- Set problem:
Starting with the line that contains "Click the magnifier" and going on through the line that contains "click(x=286, y=653)", with both of those lines included, lay out the rows below as a numbered list. Leave out blank lines and pictures.

- Record excerpts:
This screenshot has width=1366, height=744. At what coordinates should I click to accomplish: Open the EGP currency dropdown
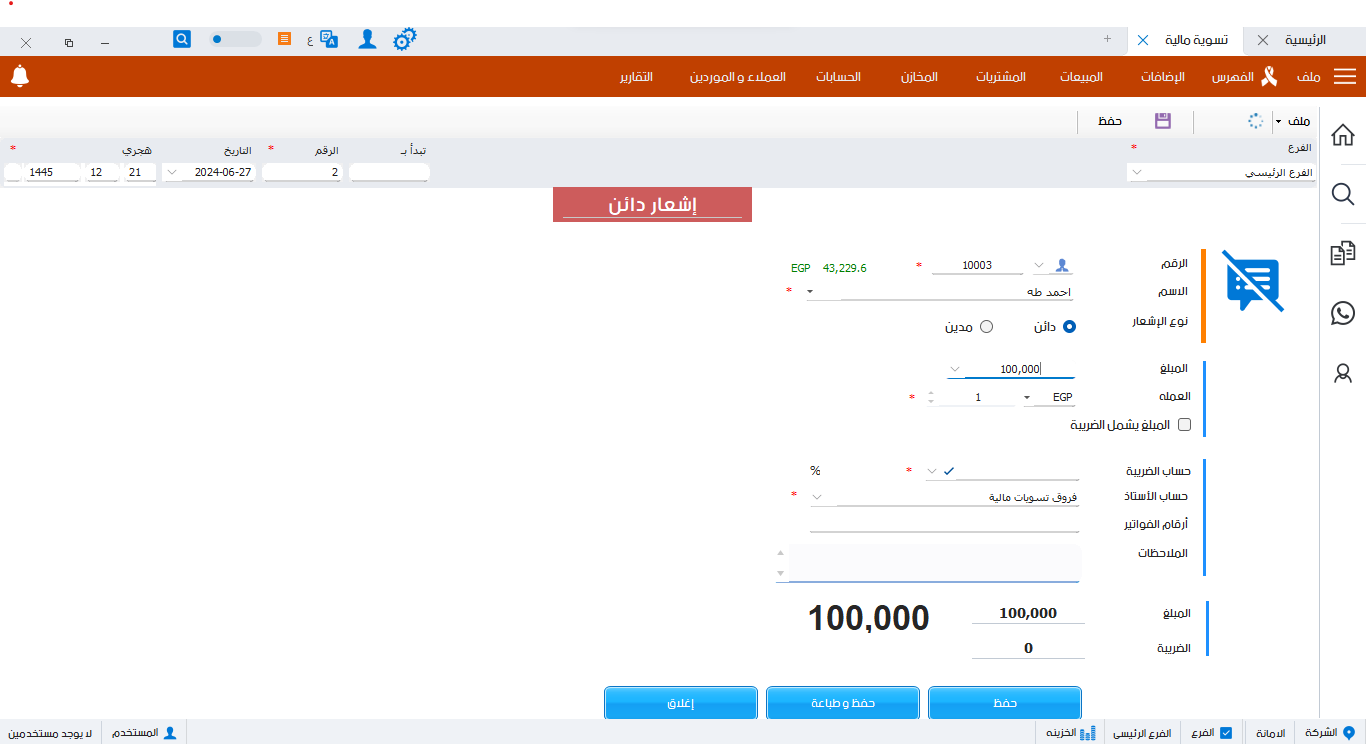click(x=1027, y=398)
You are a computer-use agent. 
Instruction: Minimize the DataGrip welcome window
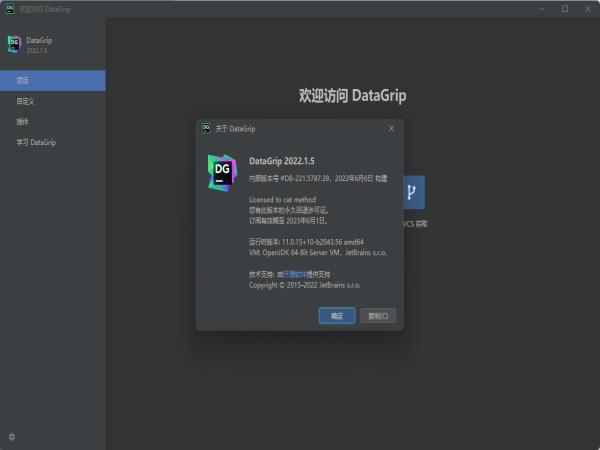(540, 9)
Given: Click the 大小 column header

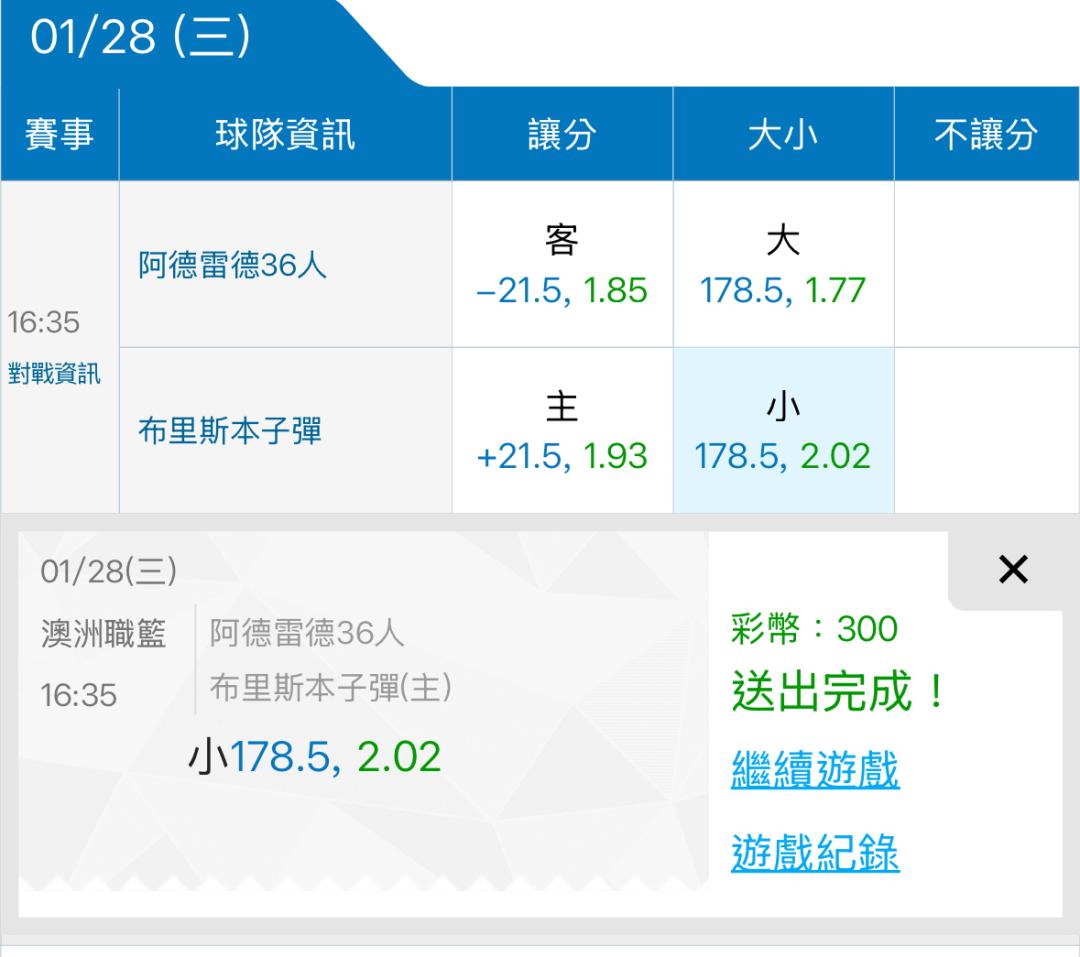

--

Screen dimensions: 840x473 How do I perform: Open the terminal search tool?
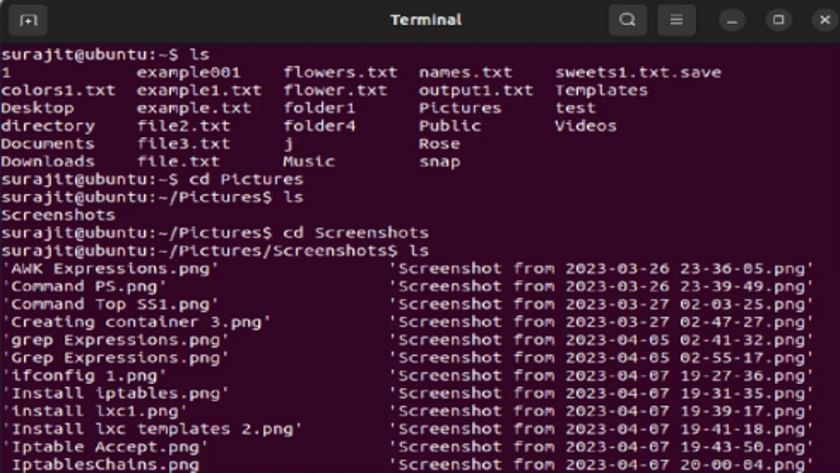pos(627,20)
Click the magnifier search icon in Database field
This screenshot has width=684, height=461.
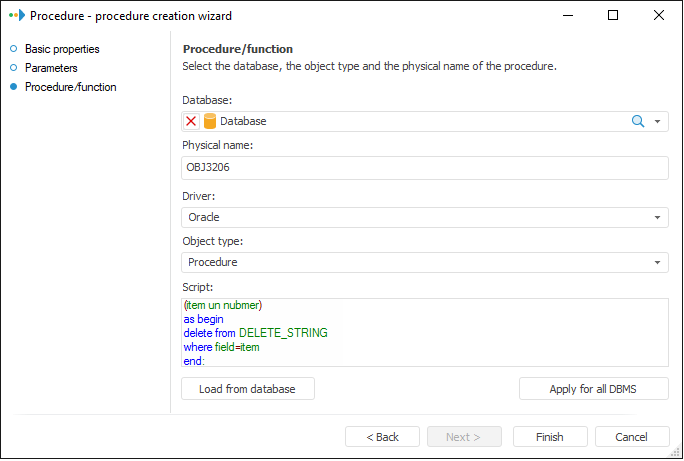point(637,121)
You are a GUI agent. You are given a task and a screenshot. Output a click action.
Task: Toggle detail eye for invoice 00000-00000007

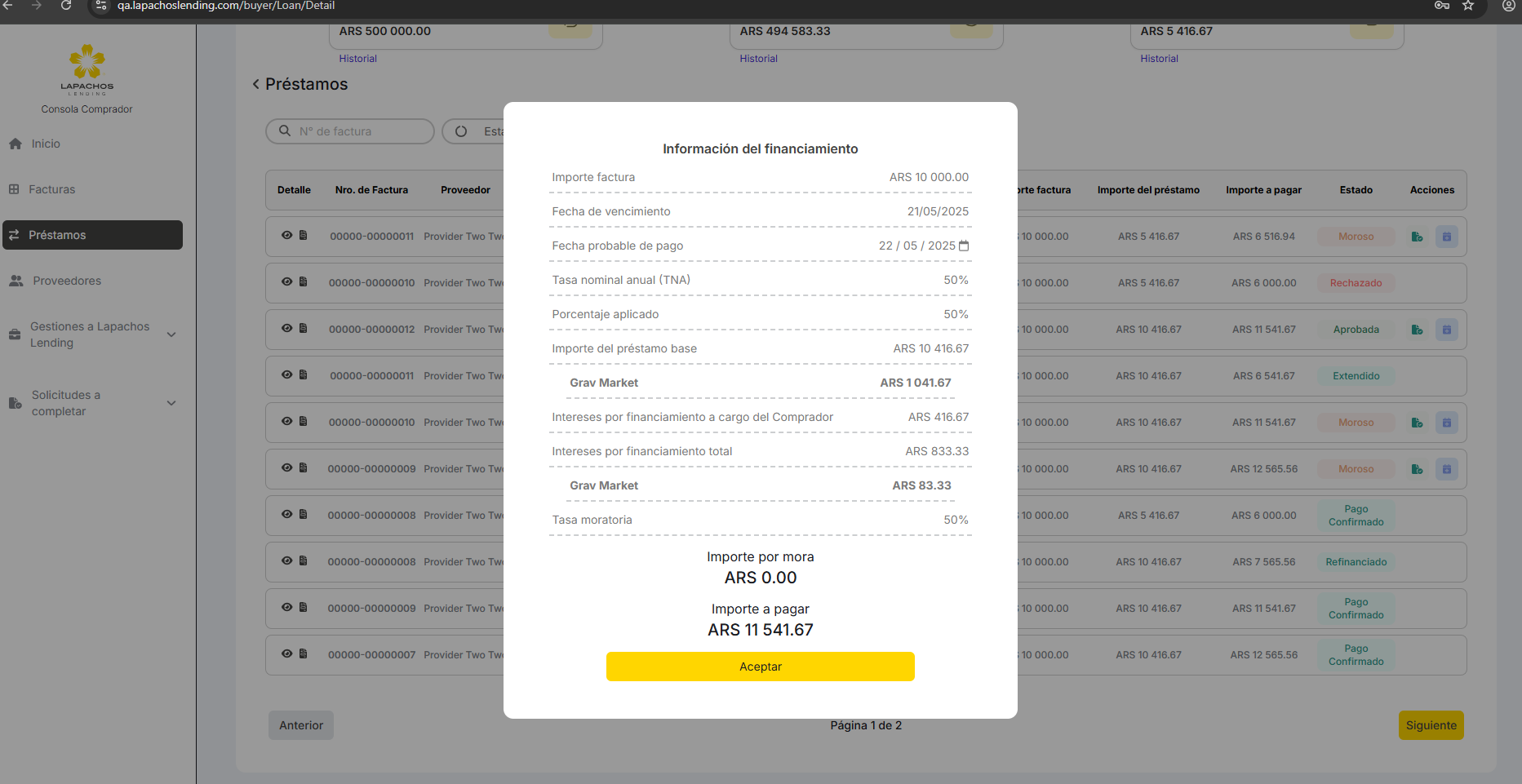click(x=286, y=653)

- Solution to this exercise:
1. Click the magnifier search icon in Database field
2. This screenshot has width=684, height=461.
3. point(637,121)
4. You are a GUI agent. You are given a task and a screenshot. Output a click action.
5. Task: Toggle detail eye for invoice 00000-00000007
6. click(x=286, y=653)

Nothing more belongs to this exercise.